People keep asking. Yes, we do sell vinyl.
No, not the bright red PVC scanties for the dancing girls at your bachelor party. I mean VINYL: records, LPs, albums, those things we listened to before electricity was invented and we could plug in a CD player
We split them into categories as we do books, as follows:
CLASSICS: This is our most popular category; in general half the records we set out are operas, symphonies, concerti, Luciano solos, and such. I refuse to sort them any more precisely than “Classics”, though. This is a result of my bitter experiences buying recorded music. If I’m hunting for Mozart, the store has everything sorted by performer. If I go looking for, say, Marion Verbruggen, suddenly everything is sorted by composer. If I don’t sort, I can’t disappoint you this way, can I? By the way, those wooden crates we use on the floor once belonged to Claudia Cassidy. Nothing but the best for our Giulini recordings.

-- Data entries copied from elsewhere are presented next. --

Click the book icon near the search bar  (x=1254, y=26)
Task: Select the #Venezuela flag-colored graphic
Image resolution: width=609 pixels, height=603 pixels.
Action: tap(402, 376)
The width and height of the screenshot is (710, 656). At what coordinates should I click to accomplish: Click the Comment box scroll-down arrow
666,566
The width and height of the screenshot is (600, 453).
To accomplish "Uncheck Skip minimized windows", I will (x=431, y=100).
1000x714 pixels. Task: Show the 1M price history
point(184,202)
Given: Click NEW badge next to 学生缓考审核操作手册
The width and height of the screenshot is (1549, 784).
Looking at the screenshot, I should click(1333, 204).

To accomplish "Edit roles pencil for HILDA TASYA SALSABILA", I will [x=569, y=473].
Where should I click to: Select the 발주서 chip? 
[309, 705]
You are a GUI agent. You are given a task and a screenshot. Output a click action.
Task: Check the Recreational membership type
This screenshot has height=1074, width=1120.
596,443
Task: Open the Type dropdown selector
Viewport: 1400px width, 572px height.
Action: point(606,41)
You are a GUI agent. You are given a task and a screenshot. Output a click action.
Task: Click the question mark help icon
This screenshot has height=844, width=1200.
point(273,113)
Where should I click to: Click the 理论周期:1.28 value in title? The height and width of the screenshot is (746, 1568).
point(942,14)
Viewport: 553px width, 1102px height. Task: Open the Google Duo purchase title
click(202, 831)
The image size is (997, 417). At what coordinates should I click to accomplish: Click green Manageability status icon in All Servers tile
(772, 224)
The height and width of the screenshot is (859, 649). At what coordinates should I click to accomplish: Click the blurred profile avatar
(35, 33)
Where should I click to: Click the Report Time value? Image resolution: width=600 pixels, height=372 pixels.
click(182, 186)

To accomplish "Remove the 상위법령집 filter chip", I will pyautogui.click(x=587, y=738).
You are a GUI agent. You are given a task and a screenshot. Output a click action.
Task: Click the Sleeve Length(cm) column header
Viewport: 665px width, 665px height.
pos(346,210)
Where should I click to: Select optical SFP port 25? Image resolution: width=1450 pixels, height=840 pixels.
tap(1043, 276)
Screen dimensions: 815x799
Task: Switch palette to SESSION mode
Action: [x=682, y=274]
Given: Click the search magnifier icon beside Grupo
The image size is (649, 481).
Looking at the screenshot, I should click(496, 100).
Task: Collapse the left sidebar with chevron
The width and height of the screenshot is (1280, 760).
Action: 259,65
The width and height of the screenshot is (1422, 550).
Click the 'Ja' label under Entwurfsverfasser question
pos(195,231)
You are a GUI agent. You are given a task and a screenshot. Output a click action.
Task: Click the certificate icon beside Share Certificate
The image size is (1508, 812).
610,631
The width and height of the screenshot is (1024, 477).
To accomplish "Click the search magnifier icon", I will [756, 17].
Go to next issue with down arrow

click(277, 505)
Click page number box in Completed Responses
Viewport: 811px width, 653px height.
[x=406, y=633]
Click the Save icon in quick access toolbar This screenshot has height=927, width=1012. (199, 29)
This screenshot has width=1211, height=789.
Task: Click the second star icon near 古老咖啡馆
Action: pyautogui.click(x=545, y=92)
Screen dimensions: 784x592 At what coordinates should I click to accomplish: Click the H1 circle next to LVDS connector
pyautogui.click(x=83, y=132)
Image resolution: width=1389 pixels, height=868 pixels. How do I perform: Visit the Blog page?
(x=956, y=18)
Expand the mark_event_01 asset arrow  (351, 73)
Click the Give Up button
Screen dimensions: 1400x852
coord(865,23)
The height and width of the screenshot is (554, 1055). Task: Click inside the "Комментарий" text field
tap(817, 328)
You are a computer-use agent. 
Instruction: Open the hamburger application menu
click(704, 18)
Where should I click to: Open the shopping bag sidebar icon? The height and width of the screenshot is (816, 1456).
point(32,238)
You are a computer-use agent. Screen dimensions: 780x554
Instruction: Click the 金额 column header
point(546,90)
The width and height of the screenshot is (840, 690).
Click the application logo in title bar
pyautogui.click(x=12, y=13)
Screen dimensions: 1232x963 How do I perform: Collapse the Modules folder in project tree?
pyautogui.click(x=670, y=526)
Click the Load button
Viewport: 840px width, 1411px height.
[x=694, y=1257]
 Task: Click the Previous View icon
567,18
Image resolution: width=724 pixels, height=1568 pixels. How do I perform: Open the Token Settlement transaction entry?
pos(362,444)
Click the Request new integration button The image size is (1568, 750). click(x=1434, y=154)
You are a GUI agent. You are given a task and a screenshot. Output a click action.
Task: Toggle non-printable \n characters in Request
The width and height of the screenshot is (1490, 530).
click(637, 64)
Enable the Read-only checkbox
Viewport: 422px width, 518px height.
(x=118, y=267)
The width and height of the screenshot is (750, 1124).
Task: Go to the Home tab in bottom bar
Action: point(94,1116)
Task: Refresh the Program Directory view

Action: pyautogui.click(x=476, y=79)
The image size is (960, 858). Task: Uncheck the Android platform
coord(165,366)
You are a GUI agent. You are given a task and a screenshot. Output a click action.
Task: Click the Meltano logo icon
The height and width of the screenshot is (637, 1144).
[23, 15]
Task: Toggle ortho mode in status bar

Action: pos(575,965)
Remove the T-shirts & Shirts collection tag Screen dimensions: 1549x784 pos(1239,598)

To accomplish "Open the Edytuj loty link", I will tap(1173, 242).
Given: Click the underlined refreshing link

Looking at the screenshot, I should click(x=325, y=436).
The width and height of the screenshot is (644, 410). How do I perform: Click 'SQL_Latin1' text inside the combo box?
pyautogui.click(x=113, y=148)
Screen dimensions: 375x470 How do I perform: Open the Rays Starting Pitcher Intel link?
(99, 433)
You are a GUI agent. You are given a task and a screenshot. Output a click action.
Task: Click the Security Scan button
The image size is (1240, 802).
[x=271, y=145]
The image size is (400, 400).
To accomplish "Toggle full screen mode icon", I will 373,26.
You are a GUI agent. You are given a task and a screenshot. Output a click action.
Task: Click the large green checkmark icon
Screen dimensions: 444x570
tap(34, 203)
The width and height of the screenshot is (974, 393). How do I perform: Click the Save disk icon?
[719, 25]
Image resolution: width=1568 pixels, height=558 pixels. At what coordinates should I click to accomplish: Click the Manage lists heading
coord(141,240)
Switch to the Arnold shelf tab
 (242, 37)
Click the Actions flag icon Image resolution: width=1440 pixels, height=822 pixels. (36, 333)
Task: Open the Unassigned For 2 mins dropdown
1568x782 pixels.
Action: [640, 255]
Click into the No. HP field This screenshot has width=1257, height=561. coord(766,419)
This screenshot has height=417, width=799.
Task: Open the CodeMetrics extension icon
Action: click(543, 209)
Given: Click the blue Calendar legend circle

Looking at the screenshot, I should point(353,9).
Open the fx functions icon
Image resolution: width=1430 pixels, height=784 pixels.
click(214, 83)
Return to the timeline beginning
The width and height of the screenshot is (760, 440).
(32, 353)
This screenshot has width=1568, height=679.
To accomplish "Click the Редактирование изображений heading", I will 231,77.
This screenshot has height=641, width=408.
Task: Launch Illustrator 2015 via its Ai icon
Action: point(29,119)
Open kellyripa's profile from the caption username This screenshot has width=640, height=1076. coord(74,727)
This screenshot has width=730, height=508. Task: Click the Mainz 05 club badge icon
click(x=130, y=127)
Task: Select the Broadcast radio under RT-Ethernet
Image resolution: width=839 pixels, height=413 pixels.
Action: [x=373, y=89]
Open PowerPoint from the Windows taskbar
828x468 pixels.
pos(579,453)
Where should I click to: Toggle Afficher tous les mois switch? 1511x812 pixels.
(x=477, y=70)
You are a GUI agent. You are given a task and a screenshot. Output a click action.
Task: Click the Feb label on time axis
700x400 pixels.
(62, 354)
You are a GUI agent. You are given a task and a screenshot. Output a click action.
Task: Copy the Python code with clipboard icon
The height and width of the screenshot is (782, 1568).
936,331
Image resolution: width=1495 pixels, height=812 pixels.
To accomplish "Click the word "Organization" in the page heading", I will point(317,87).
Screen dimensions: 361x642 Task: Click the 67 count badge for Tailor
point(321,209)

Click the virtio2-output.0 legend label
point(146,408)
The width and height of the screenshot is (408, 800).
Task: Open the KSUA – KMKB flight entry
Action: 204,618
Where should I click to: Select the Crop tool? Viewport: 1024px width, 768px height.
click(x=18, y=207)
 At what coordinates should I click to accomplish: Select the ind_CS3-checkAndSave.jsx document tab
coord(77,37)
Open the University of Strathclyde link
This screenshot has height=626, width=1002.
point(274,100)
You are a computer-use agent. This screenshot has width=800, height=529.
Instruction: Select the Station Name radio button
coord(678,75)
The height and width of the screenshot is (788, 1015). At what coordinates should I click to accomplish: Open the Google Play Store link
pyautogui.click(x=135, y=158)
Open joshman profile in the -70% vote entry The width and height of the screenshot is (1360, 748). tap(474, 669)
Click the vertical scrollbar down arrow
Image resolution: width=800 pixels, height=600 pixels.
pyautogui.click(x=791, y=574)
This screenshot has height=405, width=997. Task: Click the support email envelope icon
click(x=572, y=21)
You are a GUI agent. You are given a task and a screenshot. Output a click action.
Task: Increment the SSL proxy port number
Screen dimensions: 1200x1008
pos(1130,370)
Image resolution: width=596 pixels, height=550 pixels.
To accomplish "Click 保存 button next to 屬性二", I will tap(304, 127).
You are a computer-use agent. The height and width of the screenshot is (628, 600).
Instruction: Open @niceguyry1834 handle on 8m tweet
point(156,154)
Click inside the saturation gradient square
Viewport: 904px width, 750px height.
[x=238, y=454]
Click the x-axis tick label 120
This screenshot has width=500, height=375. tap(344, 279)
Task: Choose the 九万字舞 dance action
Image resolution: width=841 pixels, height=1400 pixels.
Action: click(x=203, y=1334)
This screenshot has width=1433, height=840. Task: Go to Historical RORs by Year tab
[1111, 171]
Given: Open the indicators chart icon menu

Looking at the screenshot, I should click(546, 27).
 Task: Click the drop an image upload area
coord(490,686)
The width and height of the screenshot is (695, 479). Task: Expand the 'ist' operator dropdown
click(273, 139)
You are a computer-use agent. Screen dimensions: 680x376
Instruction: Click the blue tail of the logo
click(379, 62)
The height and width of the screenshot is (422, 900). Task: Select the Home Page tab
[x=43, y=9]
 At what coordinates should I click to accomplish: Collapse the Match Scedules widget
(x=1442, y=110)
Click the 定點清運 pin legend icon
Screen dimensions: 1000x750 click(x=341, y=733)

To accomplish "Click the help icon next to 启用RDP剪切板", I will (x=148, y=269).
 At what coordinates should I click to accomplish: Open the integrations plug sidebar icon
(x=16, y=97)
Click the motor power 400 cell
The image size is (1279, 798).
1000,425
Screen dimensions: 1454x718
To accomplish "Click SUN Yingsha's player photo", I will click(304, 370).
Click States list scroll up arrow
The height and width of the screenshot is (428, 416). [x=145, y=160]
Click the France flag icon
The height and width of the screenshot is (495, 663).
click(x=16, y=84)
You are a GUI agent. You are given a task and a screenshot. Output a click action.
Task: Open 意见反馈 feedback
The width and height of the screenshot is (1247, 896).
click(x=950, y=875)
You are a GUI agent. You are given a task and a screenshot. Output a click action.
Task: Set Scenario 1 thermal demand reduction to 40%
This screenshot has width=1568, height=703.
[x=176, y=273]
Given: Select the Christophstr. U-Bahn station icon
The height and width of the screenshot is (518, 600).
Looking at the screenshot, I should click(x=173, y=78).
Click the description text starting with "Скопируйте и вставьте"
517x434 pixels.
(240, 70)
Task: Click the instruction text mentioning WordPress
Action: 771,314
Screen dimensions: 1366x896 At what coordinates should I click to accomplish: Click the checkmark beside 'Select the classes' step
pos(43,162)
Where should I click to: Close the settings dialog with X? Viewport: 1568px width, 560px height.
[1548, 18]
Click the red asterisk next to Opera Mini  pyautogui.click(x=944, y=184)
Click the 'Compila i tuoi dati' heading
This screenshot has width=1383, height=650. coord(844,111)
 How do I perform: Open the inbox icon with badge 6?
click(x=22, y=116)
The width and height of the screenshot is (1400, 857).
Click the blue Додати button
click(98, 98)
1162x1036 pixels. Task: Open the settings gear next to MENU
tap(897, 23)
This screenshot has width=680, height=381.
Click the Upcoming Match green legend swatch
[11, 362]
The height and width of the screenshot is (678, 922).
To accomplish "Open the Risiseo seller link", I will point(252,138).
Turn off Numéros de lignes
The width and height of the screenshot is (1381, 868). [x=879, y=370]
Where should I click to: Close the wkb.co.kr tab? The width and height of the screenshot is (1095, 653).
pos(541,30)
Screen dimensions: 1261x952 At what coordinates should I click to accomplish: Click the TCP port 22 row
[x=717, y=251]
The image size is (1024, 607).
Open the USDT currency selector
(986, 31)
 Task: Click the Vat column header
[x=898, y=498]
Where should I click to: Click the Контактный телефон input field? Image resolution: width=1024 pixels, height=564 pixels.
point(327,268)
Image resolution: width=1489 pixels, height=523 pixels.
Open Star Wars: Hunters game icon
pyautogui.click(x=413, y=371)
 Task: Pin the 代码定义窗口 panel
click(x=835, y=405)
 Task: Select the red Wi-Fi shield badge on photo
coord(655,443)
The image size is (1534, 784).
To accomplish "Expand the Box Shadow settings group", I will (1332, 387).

HUMOR/SPOKEN WORD: This is probably our second best selling category. This year we have a lot of recorded 18th century literature, for some reason, and a LOT of adult humor. I have not hidden this to protect the children. Today’s children don’t know how to work a stereo anyhow.
SOUNDTRACKS: This includes Cast Albums, but not records like “101 Strings Plays Music from Reservoir Dogs.”
JAZZ/BLUES/SOUL: This category sells well. This is Chicago. nuff said.
EASY LISTENING: Once upon a time, we couldn’t move these with a forklift and a barrel of Vaseline. Now they sell like lottery tickets. I don’t know whether to credit Tony Bennett, harry Connick Jr., or the warped artists who designed the jackets, but the Rat Pack is selling again.
FOLK/COUNTRY: Again, in the 90s, nobody even looked in these boxes but now the good stuff sells out fast. This is where you’ll find what’s known as World Music, by the way.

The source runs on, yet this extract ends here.